▸ **THE TASK**: Work through the data below and copy out every line where "agent" is found.
[[ DATASET RECORDS, beginning ]]
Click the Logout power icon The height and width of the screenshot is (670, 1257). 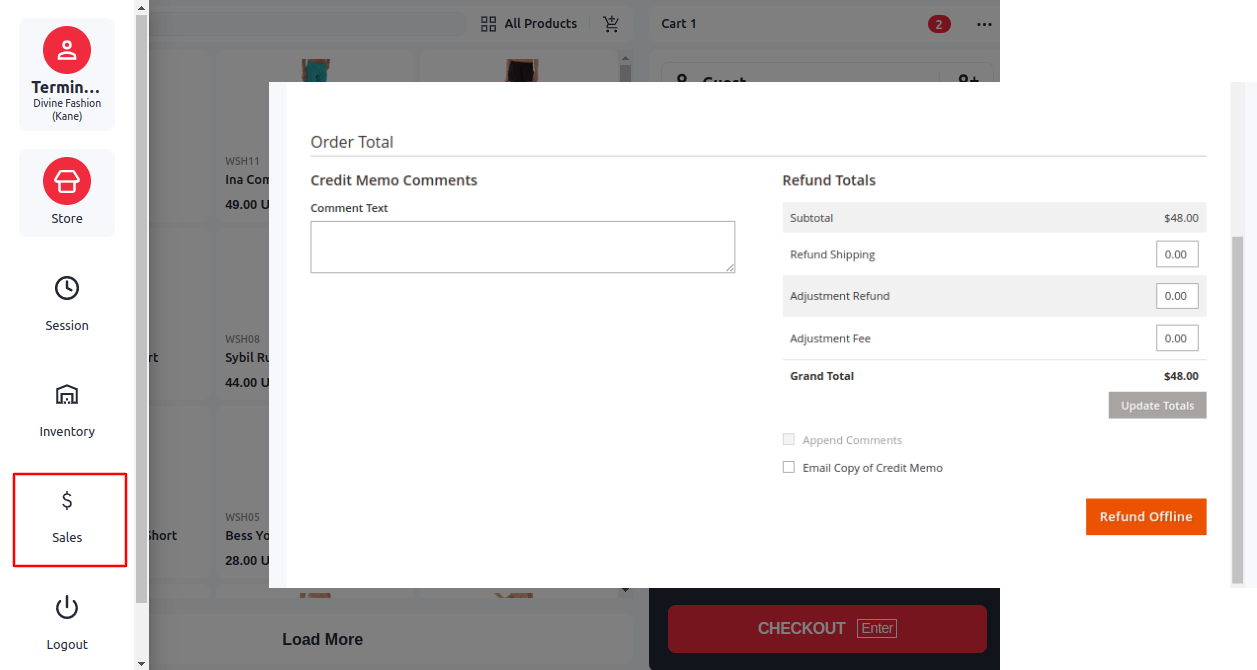tap(66, 607)
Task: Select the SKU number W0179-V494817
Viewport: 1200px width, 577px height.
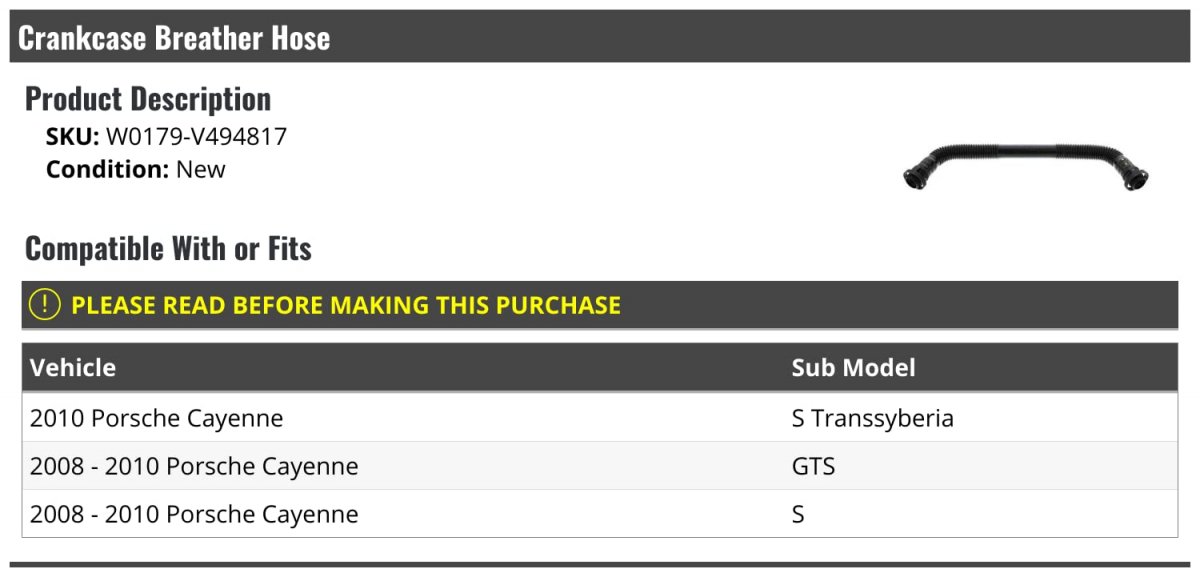Action: [196, 137]
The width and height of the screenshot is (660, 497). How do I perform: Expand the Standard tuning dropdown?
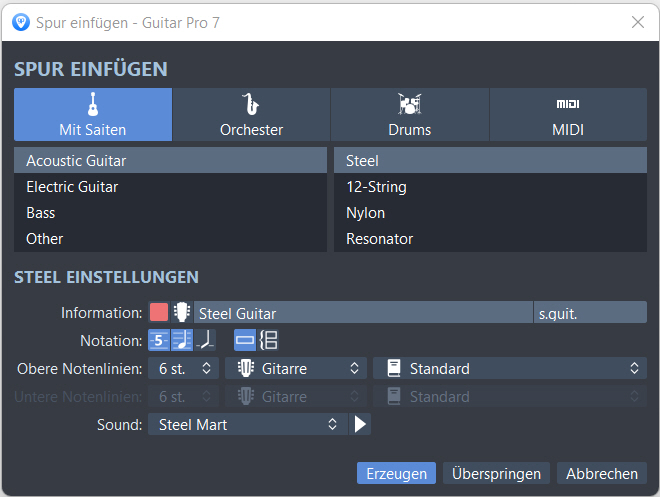510,369
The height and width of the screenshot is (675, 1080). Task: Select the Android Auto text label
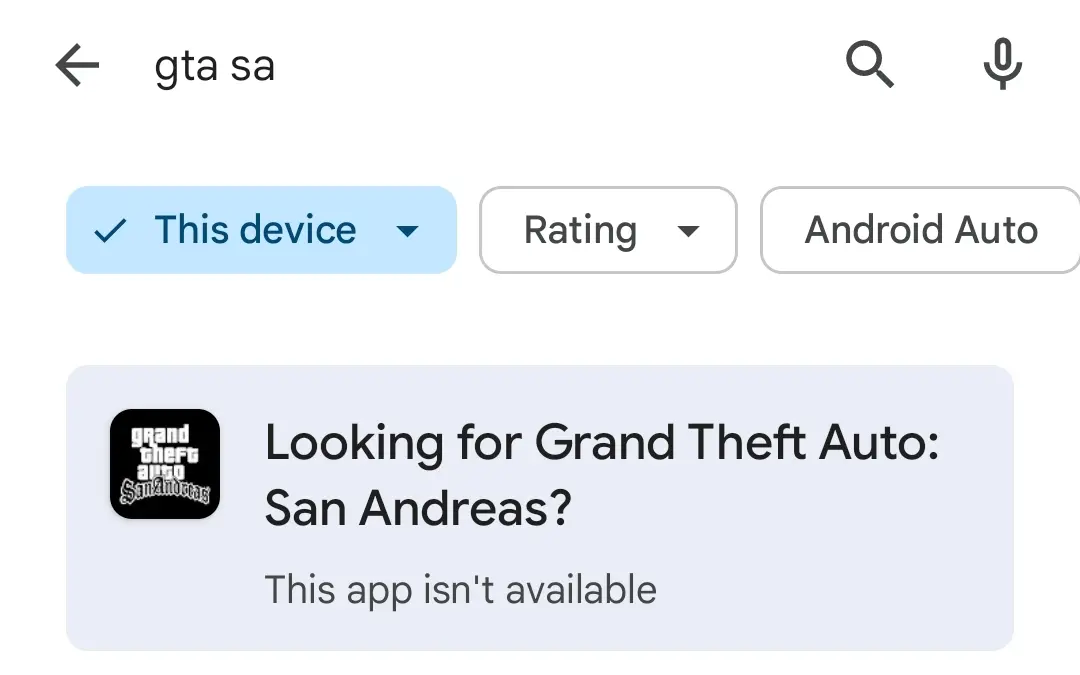[922, 229]
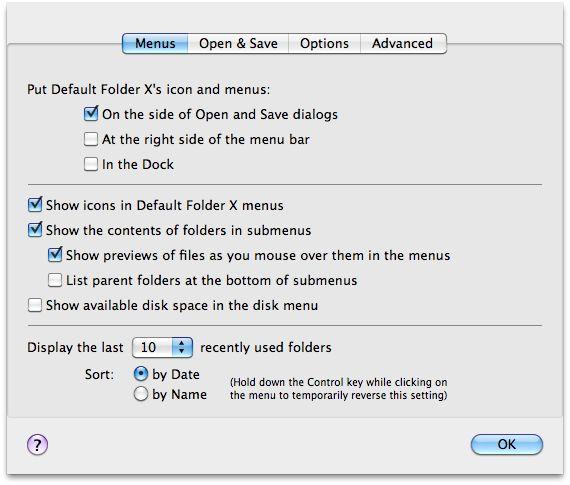Screen dimensions: 570x485
Task: Select the Options tab
Action: [324, 44]
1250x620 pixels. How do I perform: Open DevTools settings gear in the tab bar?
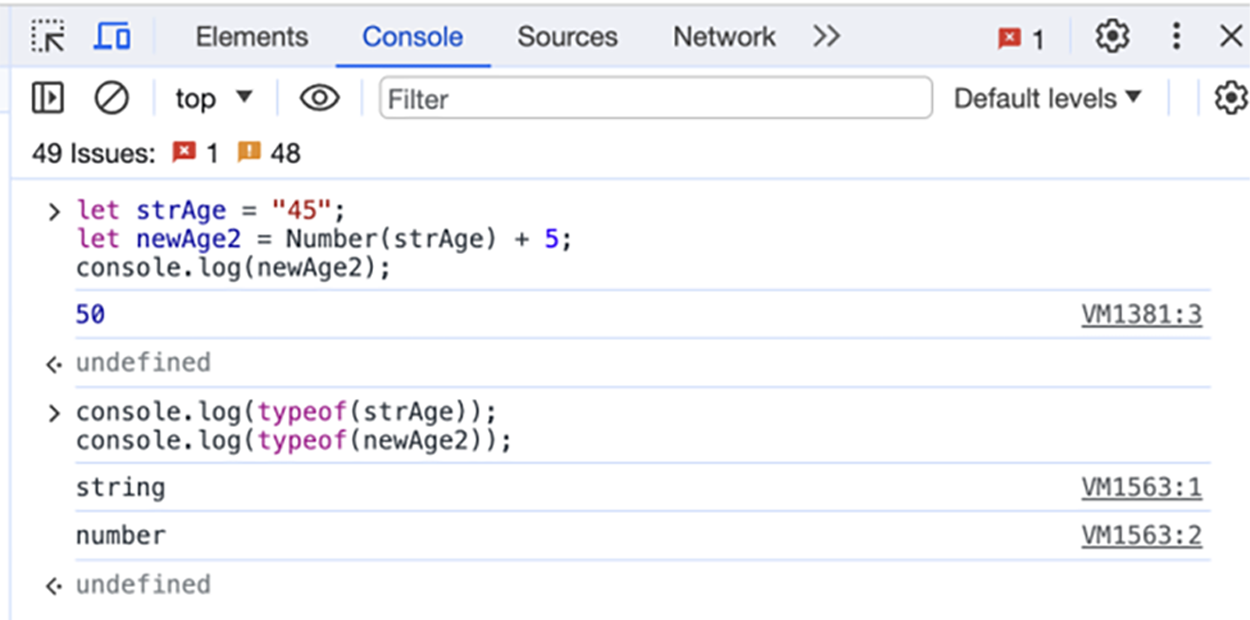point(1111,37)
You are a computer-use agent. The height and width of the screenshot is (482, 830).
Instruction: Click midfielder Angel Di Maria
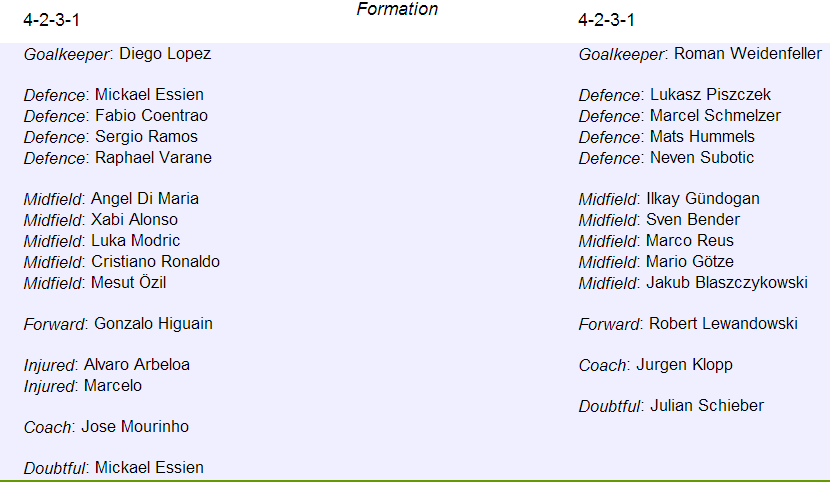[x=145, y=199]
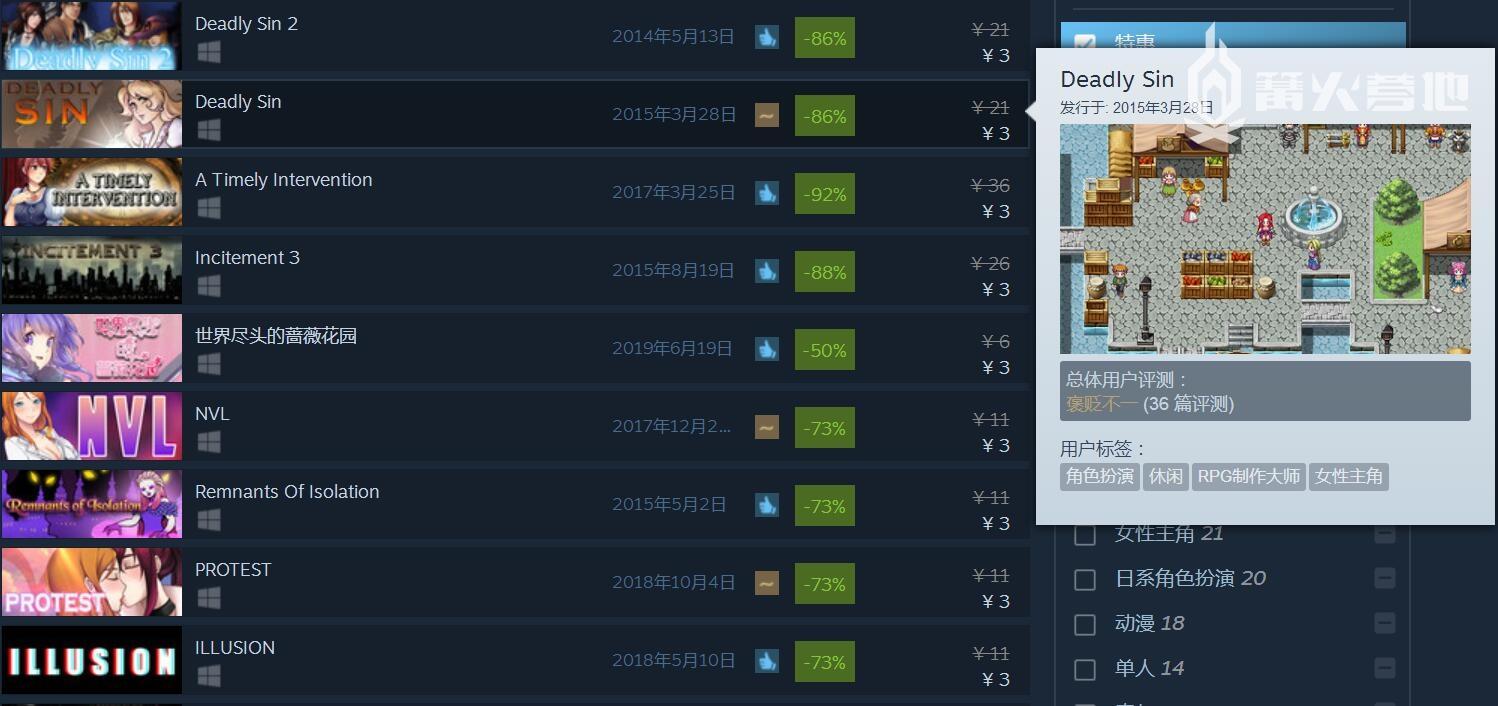This screenshot has width=1498, height=706.
Task: Tick the 动漫 tag checkbox
Action: [x=1085, y=624]
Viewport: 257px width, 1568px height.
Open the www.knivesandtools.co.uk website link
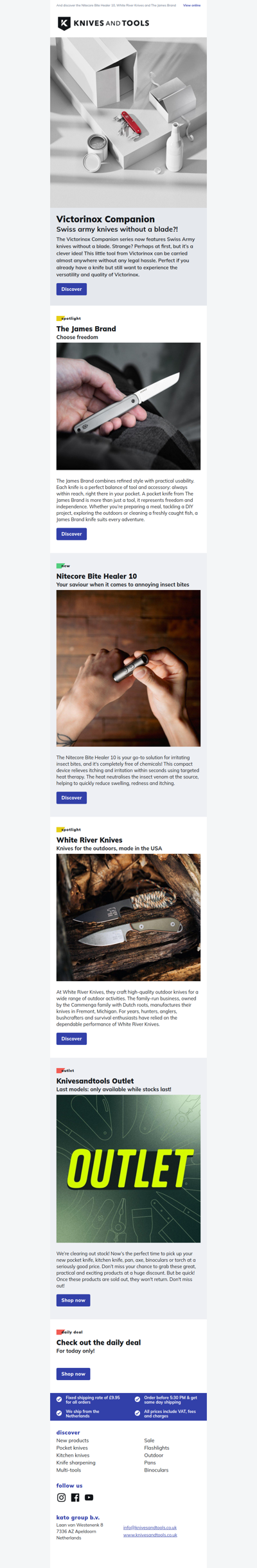[x=150, y=1535]
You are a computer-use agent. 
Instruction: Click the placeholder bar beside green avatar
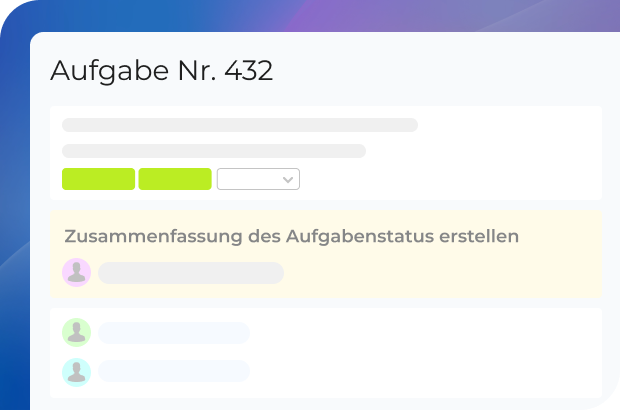174,332
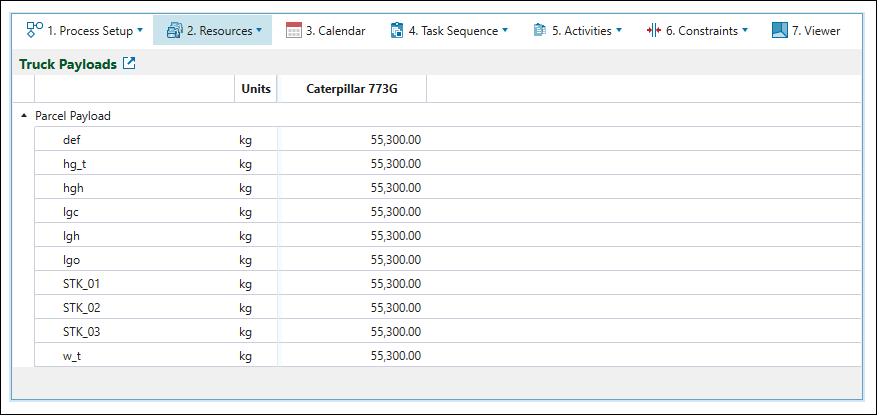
[[ DATASET RECORDS, end ]]
▸ **ANSWER SPACE**:
You are a computer-use agent. The height and width of the screenshot is (482, 830).
You are a computer-use agent. 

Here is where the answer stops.